The runserver_plus command from django-extensions would keep detecting changes in files that did not come from my application. Here’s an excerpt from the logs:

* Detected change in '/usr/local/lib/python3.10/dist-packages/django/contrib/messages/storage/session.py', reloading
* Detected change in '/usr/local/lib/python3.10/dist-packages/django/contrib/messages/storage/base.py', reloading
* Detected change in '/usr/local/lib/python3.10/dist-packages/django/contrib/messages/utils.py', reloading
* Detected change in '/usr/local/lib/python3.10/dist-packages/django/contrib/messages/storage/cookie.py', reloading

This caused the server to remain stuck in a reload loop, which means every time I wanted to request a new page, it would take a few seconds for the server to start responding again, and then it would shortly go into another restart. Like a crash loop, but it does a little bit of work in between, so you can limp around for a while before you decide it’s too annoying and look for a solution.

The investigation

The exact set of files would differ, but what remained consistent, was that these were library files, which not only my text editor didn’t touch - they were on a separate volume on the VM, which was not shared with the host OS, where I was doing the editing.

However it took me a moment to connect the dots on that clue, so in the meantime I’ve been trying the following:

Notice that our list of vendors has grown by another four, some of which are now suspects as well.

The culprit

I don’t know why it took me so long to suspect that it was django-extensions that caused the problem; searching their bug tracker indeed has found issue 1805. Except the bug wasn’t in django-extensions; it was a bug in Werkzeug, which django-extensions uses directly for the reloader functionality. Werkzeug itself didn’t do anything wrong; issue came from the watchdog package, which changed the default behavior by including file open events in the notification stream. That explains it - the files that were triggering the reloads were not being changed, they were being opened.

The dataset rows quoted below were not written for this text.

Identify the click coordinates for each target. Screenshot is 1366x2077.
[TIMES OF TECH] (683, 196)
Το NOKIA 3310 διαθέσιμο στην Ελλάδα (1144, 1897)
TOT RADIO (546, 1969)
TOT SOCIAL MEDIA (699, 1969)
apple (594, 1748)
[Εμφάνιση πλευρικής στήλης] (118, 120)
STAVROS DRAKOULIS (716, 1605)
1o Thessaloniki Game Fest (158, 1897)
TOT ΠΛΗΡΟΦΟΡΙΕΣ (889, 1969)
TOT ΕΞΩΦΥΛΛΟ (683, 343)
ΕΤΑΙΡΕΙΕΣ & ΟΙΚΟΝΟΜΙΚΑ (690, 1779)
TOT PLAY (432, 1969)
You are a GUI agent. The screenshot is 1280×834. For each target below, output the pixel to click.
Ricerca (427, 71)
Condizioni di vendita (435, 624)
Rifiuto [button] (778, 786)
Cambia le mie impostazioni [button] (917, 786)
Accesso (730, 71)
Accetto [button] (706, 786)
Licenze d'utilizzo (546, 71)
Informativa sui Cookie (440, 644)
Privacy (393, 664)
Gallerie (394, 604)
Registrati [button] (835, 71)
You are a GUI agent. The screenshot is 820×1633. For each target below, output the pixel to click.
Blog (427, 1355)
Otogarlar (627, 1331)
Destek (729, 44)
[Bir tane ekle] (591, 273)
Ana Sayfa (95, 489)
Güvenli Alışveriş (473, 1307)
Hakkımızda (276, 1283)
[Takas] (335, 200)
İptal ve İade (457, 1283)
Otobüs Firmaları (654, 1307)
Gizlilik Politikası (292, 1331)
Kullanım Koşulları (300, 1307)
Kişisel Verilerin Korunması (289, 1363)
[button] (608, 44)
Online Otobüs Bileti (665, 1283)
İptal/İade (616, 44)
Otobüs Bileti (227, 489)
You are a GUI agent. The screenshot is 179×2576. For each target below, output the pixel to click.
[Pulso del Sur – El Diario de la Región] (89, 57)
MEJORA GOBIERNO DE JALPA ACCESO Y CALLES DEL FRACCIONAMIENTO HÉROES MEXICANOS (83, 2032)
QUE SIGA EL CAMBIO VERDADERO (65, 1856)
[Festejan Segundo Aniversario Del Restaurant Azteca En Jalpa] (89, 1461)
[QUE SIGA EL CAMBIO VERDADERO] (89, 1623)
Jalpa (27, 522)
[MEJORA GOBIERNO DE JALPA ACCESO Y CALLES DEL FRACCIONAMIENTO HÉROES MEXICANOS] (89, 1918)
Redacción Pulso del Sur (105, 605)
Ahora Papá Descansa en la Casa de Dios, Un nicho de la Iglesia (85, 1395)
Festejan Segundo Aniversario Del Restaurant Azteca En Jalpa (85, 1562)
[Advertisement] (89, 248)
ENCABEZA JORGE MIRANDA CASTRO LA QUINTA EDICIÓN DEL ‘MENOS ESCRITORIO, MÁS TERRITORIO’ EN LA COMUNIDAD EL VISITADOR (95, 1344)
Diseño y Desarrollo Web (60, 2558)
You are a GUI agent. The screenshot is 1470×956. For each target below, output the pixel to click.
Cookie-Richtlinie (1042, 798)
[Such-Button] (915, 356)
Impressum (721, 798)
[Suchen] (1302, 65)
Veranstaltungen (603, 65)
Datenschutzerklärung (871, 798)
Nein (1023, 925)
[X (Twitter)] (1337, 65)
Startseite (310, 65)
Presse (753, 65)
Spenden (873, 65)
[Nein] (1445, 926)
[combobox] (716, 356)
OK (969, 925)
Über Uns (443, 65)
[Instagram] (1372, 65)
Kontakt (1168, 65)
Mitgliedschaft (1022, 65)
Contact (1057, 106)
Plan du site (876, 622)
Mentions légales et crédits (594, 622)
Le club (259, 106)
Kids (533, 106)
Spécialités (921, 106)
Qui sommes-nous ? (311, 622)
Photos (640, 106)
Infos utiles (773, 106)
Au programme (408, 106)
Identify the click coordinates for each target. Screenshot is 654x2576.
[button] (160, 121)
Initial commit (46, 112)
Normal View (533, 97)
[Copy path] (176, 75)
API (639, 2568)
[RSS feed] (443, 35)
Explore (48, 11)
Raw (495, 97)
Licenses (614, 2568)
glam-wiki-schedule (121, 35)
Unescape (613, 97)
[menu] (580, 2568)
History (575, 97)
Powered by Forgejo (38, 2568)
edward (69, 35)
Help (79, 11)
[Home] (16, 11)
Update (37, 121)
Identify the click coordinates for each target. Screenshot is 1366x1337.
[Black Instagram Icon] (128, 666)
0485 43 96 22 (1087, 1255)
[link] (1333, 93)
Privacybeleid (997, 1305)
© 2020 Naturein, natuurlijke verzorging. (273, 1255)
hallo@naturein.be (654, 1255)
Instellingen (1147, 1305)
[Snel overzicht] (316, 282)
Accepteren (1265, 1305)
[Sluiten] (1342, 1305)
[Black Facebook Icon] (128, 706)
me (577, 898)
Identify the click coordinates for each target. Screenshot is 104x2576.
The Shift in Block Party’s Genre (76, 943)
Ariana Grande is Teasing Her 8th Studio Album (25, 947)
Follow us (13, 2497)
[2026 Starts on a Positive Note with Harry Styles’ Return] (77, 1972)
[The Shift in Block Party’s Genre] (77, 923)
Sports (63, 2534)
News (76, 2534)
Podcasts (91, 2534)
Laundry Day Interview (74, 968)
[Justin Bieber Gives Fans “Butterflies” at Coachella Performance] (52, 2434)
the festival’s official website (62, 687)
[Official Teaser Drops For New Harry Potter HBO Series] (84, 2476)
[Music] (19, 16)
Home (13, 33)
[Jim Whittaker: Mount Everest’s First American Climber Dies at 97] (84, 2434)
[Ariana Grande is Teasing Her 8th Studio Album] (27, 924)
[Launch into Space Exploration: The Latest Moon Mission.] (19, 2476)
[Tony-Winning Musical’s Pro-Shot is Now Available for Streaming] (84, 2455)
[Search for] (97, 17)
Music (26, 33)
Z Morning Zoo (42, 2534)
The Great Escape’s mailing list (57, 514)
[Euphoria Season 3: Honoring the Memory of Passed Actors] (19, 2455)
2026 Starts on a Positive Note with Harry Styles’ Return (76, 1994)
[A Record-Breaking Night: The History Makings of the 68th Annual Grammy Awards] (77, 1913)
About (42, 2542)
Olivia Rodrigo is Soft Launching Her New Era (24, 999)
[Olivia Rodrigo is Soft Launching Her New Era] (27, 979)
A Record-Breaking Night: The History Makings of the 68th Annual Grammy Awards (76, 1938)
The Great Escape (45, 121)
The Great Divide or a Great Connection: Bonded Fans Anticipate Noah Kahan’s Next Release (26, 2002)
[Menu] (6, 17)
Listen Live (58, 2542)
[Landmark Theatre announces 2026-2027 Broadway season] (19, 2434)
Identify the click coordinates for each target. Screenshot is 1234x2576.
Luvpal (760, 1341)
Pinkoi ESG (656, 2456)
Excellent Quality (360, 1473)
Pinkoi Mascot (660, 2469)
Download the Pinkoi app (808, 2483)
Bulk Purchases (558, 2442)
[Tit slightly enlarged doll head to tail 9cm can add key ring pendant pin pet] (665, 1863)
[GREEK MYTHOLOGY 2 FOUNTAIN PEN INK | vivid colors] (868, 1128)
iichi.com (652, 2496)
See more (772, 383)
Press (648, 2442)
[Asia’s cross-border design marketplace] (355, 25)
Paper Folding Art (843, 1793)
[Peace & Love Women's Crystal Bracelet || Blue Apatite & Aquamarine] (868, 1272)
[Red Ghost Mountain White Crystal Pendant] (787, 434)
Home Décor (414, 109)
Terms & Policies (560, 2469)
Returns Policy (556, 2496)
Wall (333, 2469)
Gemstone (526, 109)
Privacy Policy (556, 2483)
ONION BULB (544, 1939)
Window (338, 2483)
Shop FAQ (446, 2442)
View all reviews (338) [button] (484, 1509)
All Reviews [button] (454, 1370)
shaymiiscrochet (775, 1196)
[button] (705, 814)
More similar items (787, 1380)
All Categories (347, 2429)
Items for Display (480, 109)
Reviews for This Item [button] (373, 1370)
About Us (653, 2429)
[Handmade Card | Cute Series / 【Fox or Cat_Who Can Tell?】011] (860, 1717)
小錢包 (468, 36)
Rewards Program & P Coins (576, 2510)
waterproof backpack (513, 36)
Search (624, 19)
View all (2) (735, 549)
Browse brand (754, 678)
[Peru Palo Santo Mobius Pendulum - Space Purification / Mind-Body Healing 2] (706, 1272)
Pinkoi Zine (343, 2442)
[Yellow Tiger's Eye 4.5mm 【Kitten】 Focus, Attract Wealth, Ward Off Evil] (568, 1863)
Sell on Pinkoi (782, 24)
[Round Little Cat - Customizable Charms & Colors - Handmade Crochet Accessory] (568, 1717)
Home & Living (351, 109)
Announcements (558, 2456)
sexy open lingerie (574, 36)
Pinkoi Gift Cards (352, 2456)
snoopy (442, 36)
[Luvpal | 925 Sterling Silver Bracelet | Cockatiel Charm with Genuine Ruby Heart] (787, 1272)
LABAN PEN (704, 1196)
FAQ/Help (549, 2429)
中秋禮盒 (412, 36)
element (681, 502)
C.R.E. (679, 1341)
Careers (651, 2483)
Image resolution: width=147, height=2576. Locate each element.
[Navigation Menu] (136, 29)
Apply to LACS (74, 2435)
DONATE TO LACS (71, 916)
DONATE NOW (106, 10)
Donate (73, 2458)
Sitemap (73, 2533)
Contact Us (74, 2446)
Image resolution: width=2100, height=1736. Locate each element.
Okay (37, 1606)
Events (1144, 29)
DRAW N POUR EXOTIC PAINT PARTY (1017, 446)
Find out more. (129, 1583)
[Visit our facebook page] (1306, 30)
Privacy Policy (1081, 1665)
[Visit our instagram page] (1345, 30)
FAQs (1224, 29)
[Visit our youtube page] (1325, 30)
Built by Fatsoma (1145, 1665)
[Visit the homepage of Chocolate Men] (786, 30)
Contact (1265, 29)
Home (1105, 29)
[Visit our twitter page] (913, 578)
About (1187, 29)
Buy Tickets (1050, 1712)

So we’ve named twelve suspects… And the problem originated in the thirteenth, which was a transitive dependency of a transitive dependency of a “support goodies” package. Quite a game of Cluedo.

Conclusions?

As I said, I don’t know why I’ve first looked everywhere, except for the bug tracker of django-extensions. Perhaps because through the crazy mix of arm64 / x86-64, Mac / Linux / Windows, Docker / Compose / Swarm, Qemu / HVM, AWS / Hetzner / on-prem, Debian / Ubuntu / CentOS / macOS / OpenBSD, Terraform / Judo / NixOS, Python / Rust / Go / JS / TS / Swift / Kotlin, Django / Flask / Vue / Angular, Traefik / nginx / ELB, Postgres / sqlite, S3 / MediaStore (+CloudFront), and maybe a couple hundred smaller things that are too small to name, I’ve come to expect the issue to usually be at the boundaries?

If you stare at it long enough, you may notice Werkzeug’s fix is also incomplete, in that it does not secure their code against a similar change in watchdog in the future: should Watchdog choose to expose more kinds of inotify events, e.g. IN_ACCESS, Werkzeug still does not whitelist the narrow set that is actually relevant to their use case, so the code remains a ticking bomb for another change at the boundary.

My conclusion is that I would love to go back to programming on a Commodore 64. I was six years old, when the C64 marked the first step of my journey into both programming, and creating music. The machine is too simple and limited to afford the complexity that leads to these kinds of issues.

Of course I couldn’t use a C64 as my sole computing and development platform nowadays, probably unless I was already retired. But I’d like to write some software for it. To paraphrase ESR, I believe it is worth learning it for the experience, that may leave you a better programmer for the rest of your days, even if you never use the C64 a lot.

I don’t think we can throw away 40 years of progress in computing, but I do think that we can reflect upon this runaway complexity and start removing, simplifying things sometimes.